丙型肝炎病毒核心蛋白对胆管癌细胞NFAT1基因表达的影响

丙型肝炎病毒核心蛋白对胆管癌细胞NFAT1基因表达的影响

廖巧芳1  李志花1   陈汝福2   郭宁2   曾兵2   程帝1  郑礼平1

（1．肿瘤科2．肝胆外科，中山大学孙逸仙纪念医院 广东广州 510120）

（1．Department of Oncology，2．Department of Hepatobiliary Surgery，Sun Yat-Sen Memorial Hospital，Sun Yat-Sen University，Guangzhou 510120， China）

摘要：目的 探讨丙型肝炎病毒核心蛋白（HCV C）是否通过调控转录及炎症因子NFAT1的表达参与肝内胆管癌的发展及恶性生物学行为。方法 构建表达HCV C核心蛋白的真核表达质粒pEGFP-N₃-HCV C，通过瞬时转染pEGFP-N₃-HCV C质粒，qRT-PCR检测肝内胆管癌RBE细胞中NFAT1 mRNA的表达，Western blot检测NFAT1蛋白的表达，MTT法检测细胞增殖，流式细胞仪检测细胞周期。结果 转染HCV C后胆管癌细胞NFAT1基因的mRNA及蛋白表达明显上升，差异具有显著性（P<0.05）；HCV C能够促进细胞向G2/M期进展及促进细胞增殖。结论 HCV C上调胆管癌细胞中NFAT1基因的表达，促进细胞周期进展及胆管癌细胞增殖，可能与肝内胆管癌的发展有关。

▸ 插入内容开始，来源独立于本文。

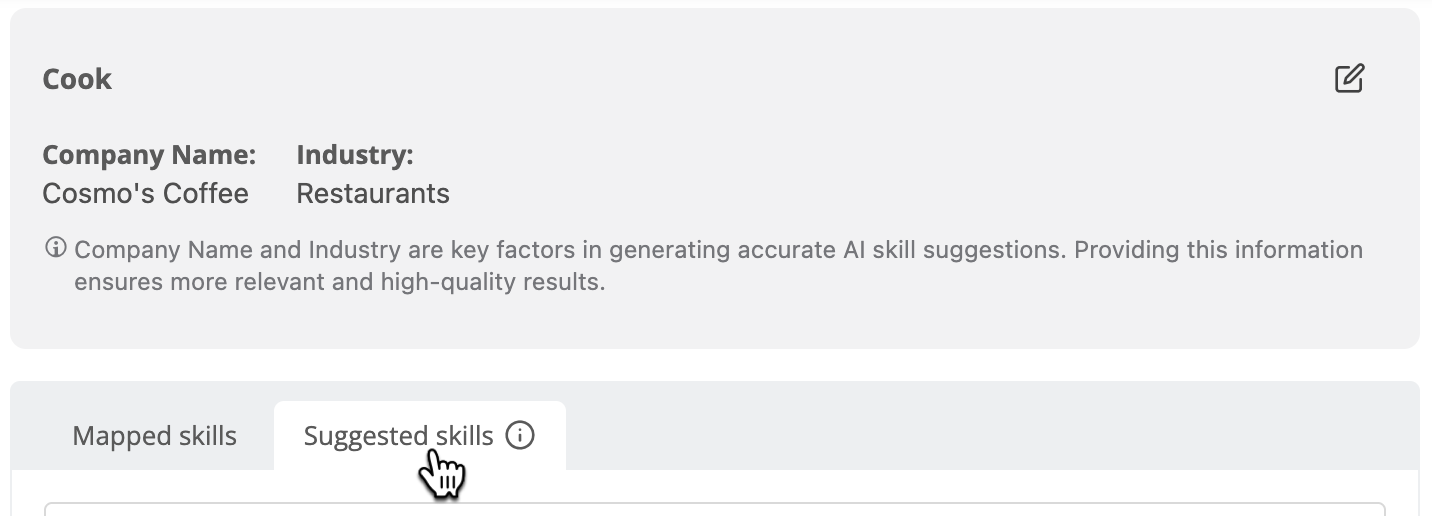This screenshot has height=516, width=1432.
Task: Focus the input box below the tabs
Action: [715, 509]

关键词：人胆管癌细胞RBE,HCV C ,NFAT,细胞周期，细胞增殖

The effect of hepatitis C virus core gene transfection on expression of nuclear factor of activated T cells one in human   biliary carcinoma cell lines

Abstract:Objective To explore the effect of hepatitis C virus core protein (HCV C) on the regulation and inflammation of the NFAT1 transcription factor expression in the intrahepatic bile duct carcinoma .Methods The recombinant plasmid(pEGFP-N₃-HCV C) and the vector alone were cotransfected with enhanced green fluorescent protein( EGFP) into RBE cells using liposome. The real time RT-PCR and Western blot were used to show the expression of NFAT1 mRNA and protein.Results After HCV C transfection, the expressions of NFAT1 mRNA and protein in RBE Cell were enhanced(P<0.05).Conclusion HCV C gene transfection upregulates the transcriptional expression of NFAT1 mRNA in biliary carcinoma cells, it is suggested that HCV C protein contributes to virus carcinogenesis.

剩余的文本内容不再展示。